Transforming growth factor-β1 enhances proliferative and metastatic potential by up-regulating lymphoid enhancer-binding factor 1/integrin αMβ2 in human renal cell carcinoma.

Abstract

Renal cell carcinoma (RCC) is a kind of malignant tumor with high recurrence, and it is urgent to find molecular markers for diagnosis and prognosis of RCC. Our study investigated the expression and function of integrin αMβ2 in RCC cells, aiming to understand the role of integrin αMβ2 in RCC and develop new therapeutic target for RCC. Overexpression and knockdown of lymphoid enhancer-binding factor 1 (LEF1) were performed using vector containing full-length cDNA and via siRNA technology, respectively. The expressions of mRNA and protein were detected by RT-PCR and Western blot, respectively.

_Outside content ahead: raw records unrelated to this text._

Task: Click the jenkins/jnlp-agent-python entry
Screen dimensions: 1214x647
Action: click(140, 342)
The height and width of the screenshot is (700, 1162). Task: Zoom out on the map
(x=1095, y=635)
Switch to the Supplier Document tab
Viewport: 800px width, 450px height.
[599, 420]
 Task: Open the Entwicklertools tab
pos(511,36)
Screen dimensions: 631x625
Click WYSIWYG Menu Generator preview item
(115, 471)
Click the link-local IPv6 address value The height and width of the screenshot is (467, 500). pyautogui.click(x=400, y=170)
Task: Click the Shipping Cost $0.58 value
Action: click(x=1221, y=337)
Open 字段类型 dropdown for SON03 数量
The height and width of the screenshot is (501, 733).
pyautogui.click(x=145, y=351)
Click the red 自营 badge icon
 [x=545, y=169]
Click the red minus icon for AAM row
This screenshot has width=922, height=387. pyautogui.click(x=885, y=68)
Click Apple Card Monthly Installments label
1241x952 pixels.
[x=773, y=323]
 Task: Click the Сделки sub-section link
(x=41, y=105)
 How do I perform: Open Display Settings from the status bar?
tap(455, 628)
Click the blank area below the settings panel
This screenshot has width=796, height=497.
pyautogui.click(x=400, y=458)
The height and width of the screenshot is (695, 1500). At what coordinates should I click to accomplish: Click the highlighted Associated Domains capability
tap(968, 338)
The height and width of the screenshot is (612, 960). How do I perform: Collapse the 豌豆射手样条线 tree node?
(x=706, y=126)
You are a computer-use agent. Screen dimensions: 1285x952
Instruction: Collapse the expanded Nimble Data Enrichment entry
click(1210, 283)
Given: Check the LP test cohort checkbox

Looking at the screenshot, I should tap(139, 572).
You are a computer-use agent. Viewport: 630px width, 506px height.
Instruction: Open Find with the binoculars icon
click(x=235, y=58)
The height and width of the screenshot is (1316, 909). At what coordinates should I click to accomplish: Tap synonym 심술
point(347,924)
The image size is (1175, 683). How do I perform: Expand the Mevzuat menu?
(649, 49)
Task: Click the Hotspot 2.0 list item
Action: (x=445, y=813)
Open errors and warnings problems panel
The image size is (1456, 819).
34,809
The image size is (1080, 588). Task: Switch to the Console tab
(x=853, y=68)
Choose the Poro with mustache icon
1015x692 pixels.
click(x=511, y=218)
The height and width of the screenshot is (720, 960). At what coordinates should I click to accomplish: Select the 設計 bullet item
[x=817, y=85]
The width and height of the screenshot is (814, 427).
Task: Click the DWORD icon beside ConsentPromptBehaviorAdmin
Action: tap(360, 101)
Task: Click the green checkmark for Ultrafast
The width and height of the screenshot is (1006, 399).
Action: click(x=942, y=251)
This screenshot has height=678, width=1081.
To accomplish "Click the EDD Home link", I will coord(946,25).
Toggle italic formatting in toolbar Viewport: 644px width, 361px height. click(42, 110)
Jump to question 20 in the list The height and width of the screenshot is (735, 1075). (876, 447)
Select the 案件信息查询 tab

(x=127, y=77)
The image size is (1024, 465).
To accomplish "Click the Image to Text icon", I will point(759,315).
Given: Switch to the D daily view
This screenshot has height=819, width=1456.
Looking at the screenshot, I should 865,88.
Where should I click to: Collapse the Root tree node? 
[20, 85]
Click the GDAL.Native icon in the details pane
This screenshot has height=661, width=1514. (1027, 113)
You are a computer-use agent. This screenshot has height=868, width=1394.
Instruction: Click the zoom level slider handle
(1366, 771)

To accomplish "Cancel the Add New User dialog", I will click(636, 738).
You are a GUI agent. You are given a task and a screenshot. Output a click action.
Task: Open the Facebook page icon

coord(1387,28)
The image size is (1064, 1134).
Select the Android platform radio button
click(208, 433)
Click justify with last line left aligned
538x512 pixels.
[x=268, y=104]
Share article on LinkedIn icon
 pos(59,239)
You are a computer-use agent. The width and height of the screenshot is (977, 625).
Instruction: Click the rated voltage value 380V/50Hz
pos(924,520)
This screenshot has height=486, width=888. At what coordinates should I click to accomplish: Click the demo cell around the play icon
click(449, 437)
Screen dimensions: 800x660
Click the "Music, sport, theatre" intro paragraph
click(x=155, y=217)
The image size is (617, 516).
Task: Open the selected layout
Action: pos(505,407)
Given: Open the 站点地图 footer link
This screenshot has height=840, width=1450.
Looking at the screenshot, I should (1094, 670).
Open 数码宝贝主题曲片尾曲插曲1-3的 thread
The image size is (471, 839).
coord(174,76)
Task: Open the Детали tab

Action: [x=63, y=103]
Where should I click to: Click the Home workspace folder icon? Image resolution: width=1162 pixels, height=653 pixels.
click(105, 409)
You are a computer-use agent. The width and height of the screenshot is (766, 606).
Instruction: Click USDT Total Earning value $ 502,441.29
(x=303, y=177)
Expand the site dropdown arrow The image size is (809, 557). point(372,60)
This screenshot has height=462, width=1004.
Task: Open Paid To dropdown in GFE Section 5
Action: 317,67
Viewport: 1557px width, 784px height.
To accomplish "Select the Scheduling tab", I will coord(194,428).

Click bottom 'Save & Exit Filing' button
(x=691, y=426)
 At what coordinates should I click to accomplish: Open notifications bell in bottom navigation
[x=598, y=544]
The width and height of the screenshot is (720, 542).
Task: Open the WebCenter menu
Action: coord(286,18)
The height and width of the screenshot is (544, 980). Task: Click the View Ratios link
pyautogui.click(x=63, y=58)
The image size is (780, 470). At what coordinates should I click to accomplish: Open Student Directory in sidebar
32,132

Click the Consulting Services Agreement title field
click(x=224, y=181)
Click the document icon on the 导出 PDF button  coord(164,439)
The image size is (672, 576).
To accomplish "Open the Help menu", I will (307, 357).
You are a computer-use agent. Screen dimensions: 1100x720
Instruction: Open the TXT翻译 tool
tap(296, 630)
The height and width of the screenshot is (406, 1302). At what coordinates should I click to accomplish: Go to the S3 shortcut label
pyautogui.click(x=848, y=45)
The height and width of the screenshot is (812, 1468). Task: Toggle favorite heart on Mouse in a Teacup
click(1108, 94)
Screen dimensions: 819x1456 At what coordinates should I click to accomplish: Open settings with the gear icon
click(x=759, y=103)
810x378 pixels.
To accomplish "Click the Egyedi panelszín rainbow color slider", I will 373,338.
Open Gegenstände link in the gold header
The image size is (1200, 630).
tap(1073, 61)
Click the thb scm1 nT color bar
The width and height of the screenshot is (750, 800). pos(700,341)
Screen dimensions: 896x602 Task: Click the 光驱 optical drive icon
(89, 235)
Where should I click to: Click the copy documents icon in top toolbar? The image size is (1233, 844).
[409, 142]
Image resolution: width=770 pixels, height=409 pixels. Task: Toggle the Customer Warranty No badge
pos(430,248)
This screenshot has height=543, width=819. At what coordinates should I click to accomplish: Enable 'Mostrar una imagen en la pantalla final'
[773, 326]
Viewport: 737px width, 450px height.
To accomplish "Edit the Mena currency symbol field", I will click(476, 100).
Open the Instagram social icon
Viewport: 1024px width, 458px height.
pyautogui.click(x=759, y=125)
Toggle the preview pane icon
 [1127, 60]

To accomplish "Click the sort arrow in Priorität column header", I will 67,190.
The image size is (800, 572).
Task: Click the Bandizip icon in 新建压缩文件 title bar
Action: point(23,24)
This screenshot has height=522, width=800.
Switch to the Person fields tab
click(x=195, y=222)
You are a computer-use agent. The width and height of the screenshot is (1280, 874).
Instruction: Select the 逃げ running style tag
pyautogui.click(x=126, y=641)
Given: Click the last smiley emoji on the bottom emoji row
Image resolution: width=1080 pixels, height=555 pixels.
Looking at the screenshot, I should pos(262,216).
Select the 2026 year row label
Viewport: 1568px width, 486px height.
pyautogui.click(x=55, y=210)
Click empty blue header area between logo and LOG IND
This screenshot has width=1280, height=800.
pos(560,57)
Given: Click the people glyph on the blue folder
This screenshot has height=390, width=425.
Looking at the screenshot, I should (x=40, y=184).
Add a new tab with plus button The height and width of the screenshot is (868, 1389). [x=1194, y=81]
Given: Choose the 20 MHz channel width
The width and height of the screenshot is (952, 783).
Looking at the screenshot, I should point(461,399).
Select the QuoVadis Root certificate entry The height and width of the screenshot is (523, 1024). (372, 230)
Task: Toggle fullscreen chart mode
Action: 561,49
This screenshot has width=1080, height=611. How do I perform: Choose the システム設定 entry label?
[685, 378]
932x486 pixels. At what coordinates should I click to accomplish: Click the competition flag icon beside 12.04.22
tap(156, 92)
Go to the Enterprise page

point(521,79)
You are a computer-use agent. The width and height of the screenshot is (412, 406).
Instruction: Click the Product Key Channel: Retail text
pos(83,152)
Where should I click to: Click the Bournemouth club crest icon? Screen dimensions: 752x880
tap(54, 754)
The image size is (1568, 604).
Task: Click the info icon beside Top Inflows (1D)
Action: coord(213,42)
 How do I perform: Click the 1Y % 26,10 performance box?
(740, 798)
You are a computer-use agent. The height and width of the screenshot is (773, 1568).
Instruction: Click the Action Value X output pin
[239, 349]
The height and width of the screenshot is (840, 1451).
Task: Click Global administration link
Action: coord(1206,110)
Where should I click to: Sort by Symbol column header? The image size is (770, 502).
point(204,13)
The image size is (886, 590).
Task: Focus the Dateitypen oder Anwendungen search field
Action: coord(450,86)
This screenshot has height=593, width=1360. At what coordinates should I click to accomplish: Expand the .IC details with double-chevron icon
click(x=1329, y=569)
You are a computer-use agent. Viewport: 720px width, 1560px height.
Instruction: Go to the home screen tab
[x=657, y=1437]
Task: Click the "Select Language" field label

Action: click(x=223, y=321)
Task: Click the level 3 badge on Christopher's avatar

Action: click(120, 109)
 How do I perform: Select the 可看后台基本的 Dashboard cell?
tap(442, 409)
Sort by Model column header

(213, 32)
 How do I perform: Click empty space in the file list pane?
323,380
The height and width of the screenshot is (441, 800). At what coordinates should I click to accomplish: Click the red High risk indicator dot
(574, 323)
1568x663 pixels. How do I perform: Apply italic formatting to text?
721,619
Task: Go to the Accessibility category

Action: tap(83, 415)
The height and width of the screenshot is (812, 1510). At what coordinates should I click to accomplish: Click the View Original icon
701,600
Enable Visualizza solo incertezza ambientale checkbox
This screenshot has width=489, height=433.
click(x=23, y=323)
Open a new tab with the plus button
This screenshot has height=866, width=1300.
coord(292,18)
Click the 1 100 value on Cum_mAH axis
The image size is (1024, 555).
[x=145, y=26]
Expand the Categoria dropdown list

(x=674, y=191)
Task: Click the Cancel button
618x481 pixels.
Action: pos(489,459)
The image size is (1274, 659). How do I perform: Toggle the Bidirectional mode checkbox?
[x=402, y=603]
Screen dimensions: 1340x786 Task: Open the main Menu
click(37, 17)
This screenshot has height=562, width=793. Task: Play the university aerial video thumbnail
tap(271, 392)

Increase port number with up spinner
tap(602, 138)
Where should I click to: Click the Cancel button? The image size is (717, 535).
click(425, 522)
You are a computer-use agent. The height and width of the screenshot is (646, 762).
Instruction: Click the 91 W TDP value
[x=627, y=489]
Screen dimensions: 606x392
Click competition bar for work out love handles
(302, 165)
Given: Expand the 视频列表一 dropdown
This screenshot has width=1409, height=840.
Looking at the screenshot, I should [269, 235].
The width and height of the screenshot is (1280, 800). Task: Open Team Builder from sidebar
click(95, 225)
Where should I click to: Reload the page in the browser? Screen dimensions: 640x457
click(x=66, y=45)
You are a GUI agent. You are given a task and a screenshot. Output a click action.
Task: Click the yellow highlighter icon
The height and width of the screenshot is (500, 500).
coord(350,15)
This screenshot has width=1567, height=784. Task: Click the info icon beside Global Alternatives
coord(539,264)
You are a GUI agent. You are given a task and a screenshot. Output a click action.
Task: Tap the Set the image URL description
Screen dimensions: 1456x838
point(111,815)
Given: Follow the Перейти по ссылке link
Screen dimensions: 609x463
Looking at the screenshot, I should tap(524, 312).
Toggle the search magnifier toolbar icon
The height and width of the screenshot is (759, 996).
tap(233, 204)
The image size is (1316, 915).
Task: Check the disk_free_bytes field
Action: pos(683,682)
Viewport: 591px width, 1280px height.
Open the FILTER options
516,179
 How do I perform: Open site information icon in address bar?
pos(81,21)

Proliferation of RCC cell was analyzed using WST-1 assay, and metastasis of RCC cell was evaluated using the transwell system. Our results demonstrated that LEF1 and integrin αMβ2 were up-regulated in RCC cells via TGF-β1-dependent mechanism, and LEF1 together with β-catenin directly increased integrin αMβ2 level. On the other hand, TGF-β1-induced proliferation, migration and invasion were suppressed by function-blocking antibody against integrin αMβ2 in RCC cells. In addition, integrin αMβ2 is crucial for LEF1 mediated cell invasion by regulating MMP-2, MMP-9 and calpain-2 secretion in RCC cells. LEF1/integrin αMβ2 expression was regulated by TGF-β1, and LEF1/integrin αMβ2 was involved in TGF-β1's improvement effects on the proliferation and metastasis of RCC. Blocking integrin αMβ2 activity could be a therapeutic option for patients with advanced RCC.